I ordered a refurbished Nook (still waiting on delivery) and was looking into getting an online card from this library. I can't figure out how to find the e-books so I could see what they have. I am really interested in the childrens section for my granddaughter. I'm trying to help her improve her reading.  I am new to all this and am very confused.
Thank you for any help.


----------



## pidgeon92 (Oct 27, 2008)

You can see all ebooks/audiobooks at the Philadelphia Free Library at this link.


----------



## YorkieMom (Sep 28, 2010)

Thank you pidgeon92. This whole Nook thing seems a bit intimidating. I'm not really sure what I have to do to get it going. The K3 was easier, it seems.


----------



## Meemo (Oct 27, 2008)

YorkieMom said:


> Thank you pidgeon92. This whole Nook thing seems a bit intimidating. I'm not really sure what I have to do to get it going. The K3 was easier, it seems.

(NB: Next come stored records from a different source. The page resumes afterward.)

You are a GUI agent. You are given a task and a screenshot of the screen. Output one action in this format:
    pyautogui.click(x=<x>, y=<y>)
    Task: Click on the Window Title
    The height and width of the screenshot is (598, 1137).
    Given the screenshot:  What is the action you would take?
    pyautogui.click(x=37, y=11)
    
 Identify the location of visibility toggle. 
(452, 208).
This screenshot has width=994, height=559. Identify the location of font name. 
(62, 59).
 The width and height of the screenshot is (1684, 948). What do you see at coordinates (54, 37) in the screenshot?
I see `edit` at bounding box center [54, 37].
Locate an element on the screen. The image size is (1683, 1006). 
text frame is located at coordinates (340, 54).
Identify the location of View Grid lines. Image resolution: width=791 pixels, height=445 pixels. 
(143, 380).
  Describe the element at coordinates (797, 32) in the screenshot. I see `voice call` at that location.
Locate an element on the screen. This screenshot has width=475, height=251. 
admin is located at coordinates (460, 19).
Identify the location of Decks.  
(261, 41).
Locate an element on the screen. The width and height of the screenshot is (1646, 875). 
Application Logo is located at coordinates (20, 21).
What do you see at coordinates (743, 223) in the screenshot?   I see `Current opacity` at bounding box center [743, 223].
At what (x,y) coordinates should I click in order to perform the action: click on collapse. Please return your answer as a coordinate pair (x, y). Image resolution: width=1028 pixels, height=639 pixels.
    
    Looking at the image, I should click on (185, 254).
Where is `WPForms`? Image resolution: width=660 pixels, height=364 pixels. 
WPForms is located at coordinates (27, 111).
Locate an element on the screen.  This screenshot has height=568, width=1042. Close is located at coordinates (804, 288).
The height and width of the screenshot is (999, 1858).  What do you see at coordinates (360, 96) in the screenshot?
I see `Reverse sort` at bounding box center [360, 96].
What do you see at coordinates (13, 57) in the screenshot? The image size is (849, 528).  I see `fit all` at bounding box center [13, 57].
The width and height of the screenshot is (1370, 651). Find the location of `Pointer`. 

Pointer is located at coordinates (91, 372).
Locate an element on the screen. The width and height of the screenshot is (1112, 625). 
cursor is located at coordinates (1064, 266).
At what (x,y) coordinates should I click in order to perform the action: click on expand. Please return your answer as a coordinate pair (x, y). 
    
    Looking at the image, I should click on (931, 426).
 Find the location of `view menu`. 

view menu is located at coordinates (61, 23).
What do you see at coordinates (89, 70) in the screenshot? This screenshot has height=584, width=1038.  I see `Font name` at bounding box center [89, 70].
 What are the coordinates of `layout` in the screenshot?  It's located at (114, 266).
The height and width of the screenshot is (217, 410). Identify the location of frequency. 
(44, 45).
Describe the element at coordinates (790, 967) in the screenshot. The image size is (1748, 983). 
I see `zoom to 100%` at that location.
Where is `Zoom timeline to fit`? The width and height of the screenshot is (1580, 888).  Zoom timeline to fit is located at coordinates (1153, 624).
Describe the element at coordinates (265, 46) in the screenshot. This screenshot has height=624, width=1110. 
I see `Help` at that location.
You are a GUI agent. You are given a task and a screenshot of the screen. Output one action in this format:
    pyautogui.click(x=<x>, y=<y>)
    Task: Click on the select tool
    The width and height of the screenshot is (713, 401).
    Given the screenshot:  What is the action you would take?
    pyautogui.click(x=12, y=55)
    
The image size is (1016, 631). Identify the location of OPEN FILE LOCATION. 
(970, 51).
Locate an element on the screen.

It really is easier - my husband and I took our Kindle, nook, iPad and iPhones to a local library today for a "Technology Petting Zoo", a chance for people to see some different eReaders and get hands on with them, and talk to "real" users. I really tried to be Switzerland, and told them if they wanted library books they needed to look for a reader other than Kindle (tough to be in a library and start talking about stripping DRM, besides which I've never attempted it myself) - but when I'd show them about changing fonts or turning on wireless or looking a word up in the dictionary...it was clear that it's all simpler on a Kindle. 
But I also told them that I do love getting library books on the nook! And that library has just gotten into the Overdrive system for eBooks, which is why they wanted to have the event to begin with. 
But if B&N didn't add their own flavor of DRM to their books...I'd still be reading my ePubs on my cute little pink Sony 300...


----------



## gadgetgirl003 (Mar 22, 2009)

Meemo said:


> It really is easier - my husband and I took our Kindle, nook, iPad and iPhones to a local library today for a "Technology Petting Zoo", a chance for people to see some different eReaders and get hands on with them, and talk to "real" users. I really tried to be Switzerland, and told them if they wanted library books they needed to look for a reader other than Kindle (tough to be in a library and start talking about stripping DRM, besides which I've never attempted it myself) .


That was really nice of you and your husband to do that. I bet it was fun.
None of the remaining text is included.